Letztere reagieren empört. "Diese Entgelterhöhungen für Privatkunden haben bei der Bundesnetzagentur zu einem signifikanten Beschwerdeaufkommen geführt", bestätigt Pressesprecher Wulff. Im Internet auf Weact.Campact.de fordert eine Petition, dass die günstigeren Tarife der internationalen Warensendung auch für Privatkunden gelten sollten. Bis Freitagabend hatten 6772 unterzeichnet. "Ein Brief mit kleinen Geschenken an mein Patenkind in Afrika geht nun nicht mehr", begründet eine Unterstützerin ihre Unterschrift. Ein Päckchen koste sie nun 16 Euro und im Empfängerland eventuell hohe Zollgebühren. "Da wird einem eine gute Sache schwer bis unmöglich gemacht", bedauert sie. "Meine Tochter lebt in der Schweiz. Ihr Osterpäckchen beinhaltete einen Wert von 9 Euro und ich habe 16 Euro Porto bezahlt. Ich habe für vieles Verständnis – dafür nicht!", schreibt eine andere Unterstützerin. Eine BZ-Leserin machte ähnliche Erfahrungen mit Warensendungen per Einschreiben in die Russische Föderation: Bis Ende Dezember habe das Porto sieben Euro gekostet, nun seien es 16 Euro oder mit Versicherung 31,99 Euro, schreibt sie.
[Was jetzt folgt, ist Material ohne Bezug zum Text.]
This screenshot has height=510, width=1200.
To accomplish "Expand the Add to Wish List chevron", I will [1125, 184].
Ein BZ-Leser berichtet, dass er seit der Umstellung von Bekannten gebeten werde, deren Sendungen ins Ausland zu verschicken, weil er als registrierter Geschäftskunde weniger Porto zahlt. "Ich mache das selbstverständlich gerne, aber dies kann nicht im Sinne des Erfinders sein", meint der Leser.
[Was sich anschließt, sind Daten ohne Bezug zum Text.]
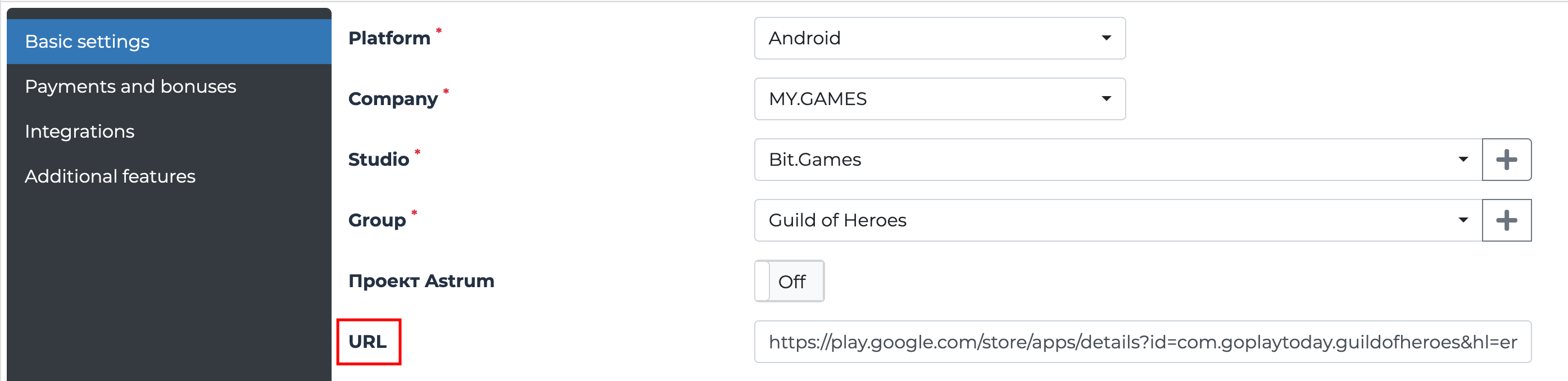
Task: Toggle the Проект Astrum switch on
Action: [789, 281]
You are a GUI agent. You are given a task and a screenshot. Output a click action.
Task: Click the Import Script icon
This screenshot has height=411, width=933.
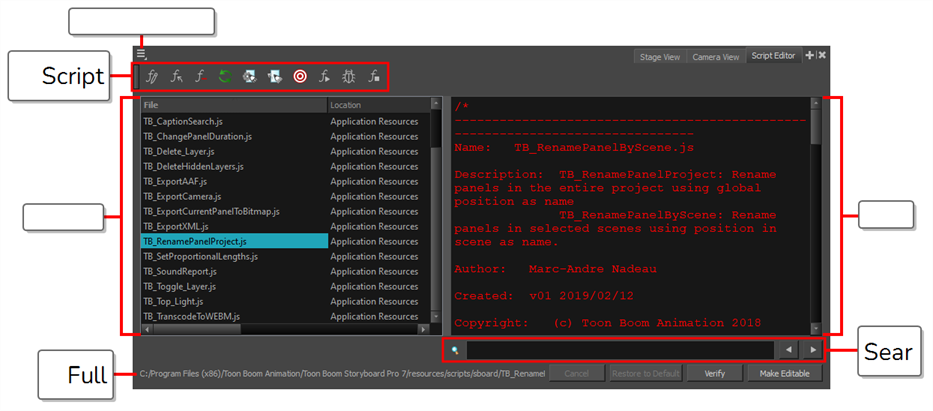(177, 76)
Die Post begründet die Änderung mit einer "vom Weltpostverein beschlossenen Regelung, wonach internationale Dokumenten- und Warensendungen getrennt bearbeitet werden müssen", wie Hugo Gimber von der Stuttgarter Pressestelle der Deutsche Post DHL Group mitteilt. Zudem verlangten immer mehr Länder bei Sendungen mit Wareninhalt aus Zoll- und Sicherheitsgründen eine elektronische Datenvoranmeldung.
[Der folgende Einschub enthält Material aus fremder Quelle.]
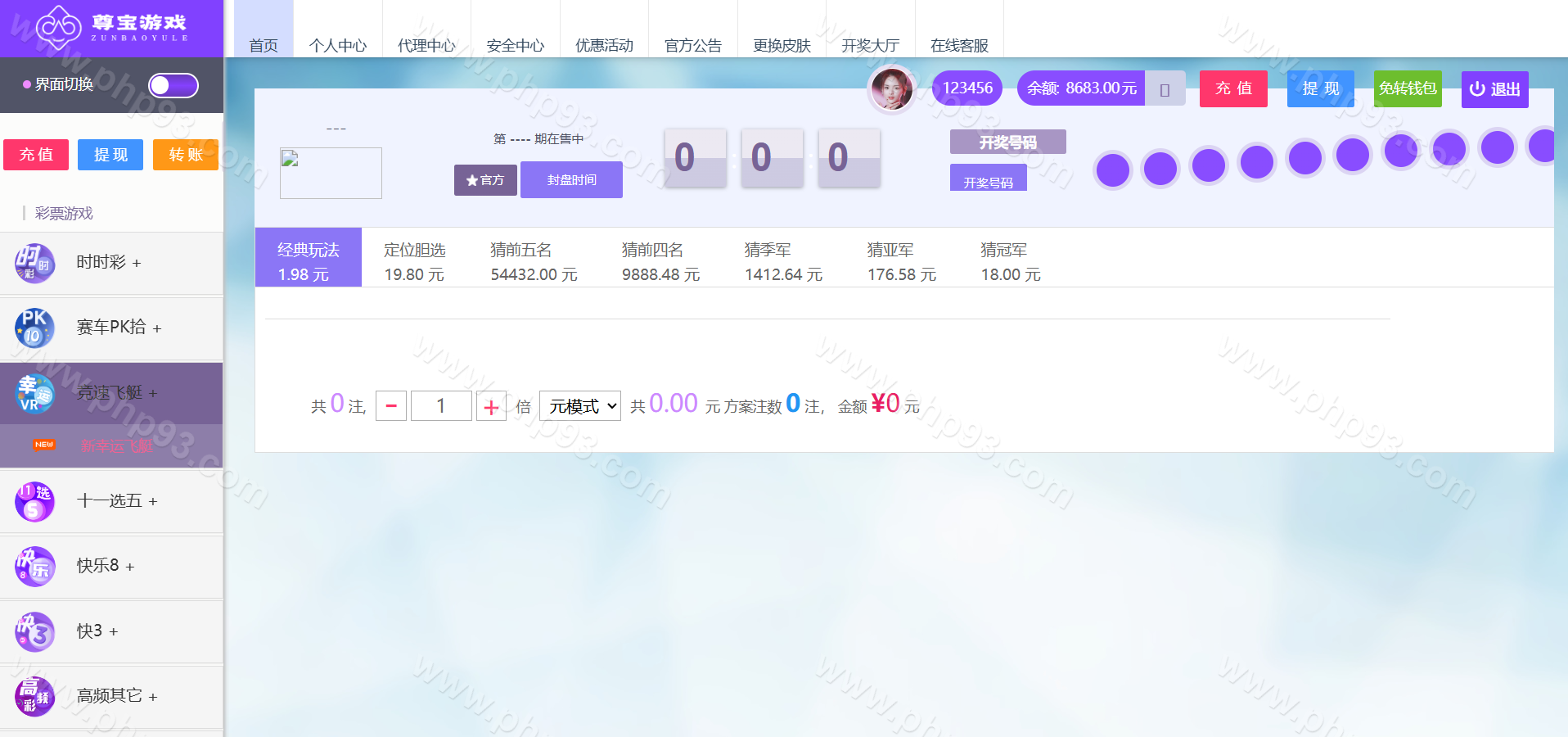Click the 退出 logout button
Image resolution: width=1568 pixels, height=737 pixels.
pyautogui.click(x=1494, y=89)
Mit der Änderung ihrer Allgemeinen Geschäftsbedingungen kommt die Post laut Gimber diesen Anforderungen nach und setzt die vom Weltpostverein beschlossene Trennung um. Die Pressestelle des Weltpostvereins weiß auf Anfrage allerdings nichts von einem solchen Beschluss. Verlangt werde von Ländern wie Deutschland seit Januar 2018 eine Trennung der Briefe in drei verschiedene Formate. Die zwingende Trennung betreffe nicht den Inhalt, so die Auskunft.

Kein Geschenk mehr

fürs Patenkind in Afrika

Der Weltpostverein (Universal Postal Union, UPU) in Bern wurde 1874 gegründet und legt die Regeln für den internationalen Postverkehr zwischen den 192 Mitgliedsstaaten fest. Dazu gehört Österreich. Die dortige Post geht mit Auslandsbriefen anders um: Dokumente und Waren werden nur bei Adressaten außerhalb Europas getrennt. "Innerhalb Europas (wohin die absolute Mehrheit all unserer Sendungen geschickt wird) haben wir mit unseren wichtigsten Partnern bilaterale Vereinbarungen, dass Briefsendungen nicht im jeweiligen Bestimmungsland getrennt ankommen müssen", sagt Pressesprecher Michael Homola. Aber auch außerhalb Europas sei eine getrennte Übergabe von Dokumenten- und Warensendungen "nur dann notwendig, wenn auch formatgetrennt übergeben wird. Eine Formattrennung ist erst ab einem bestimmten Volumen notwendig", erläutert Homola. Aufgrund ihrer deutlich größeren Mengen habe die Deutsche Post sicherlich eine höhere Verpflichtung zur Trennung als die Österreichische.

Auch wenn es Verbraucher ärgert: Die Deutsche Post darf den Warenversand ins Ausland einfach verteuern. Eine vorherige Genehmigung durch die Bundesnetzagentur braucht sie nur, wenn sie das Briefporto erhöht – wie es für 1. Juli geplant ist. Das liegt daran, dass die Post bei den Briefdienstleistungen – dazu gehören alle Briefarten bis hin zur Postkarte – den Markt dominiert. Wo Konkurrenz fehlt, bestimmt der Staat den Preis mit, damit es für Verbraucher nicht zu teuer wird. "Derartige Regelungen für den Paketmarkt existieren nicht, da im Paketbereich Wettbewerb herrscht", erläutert Netzagentur-Sprecher Wulff.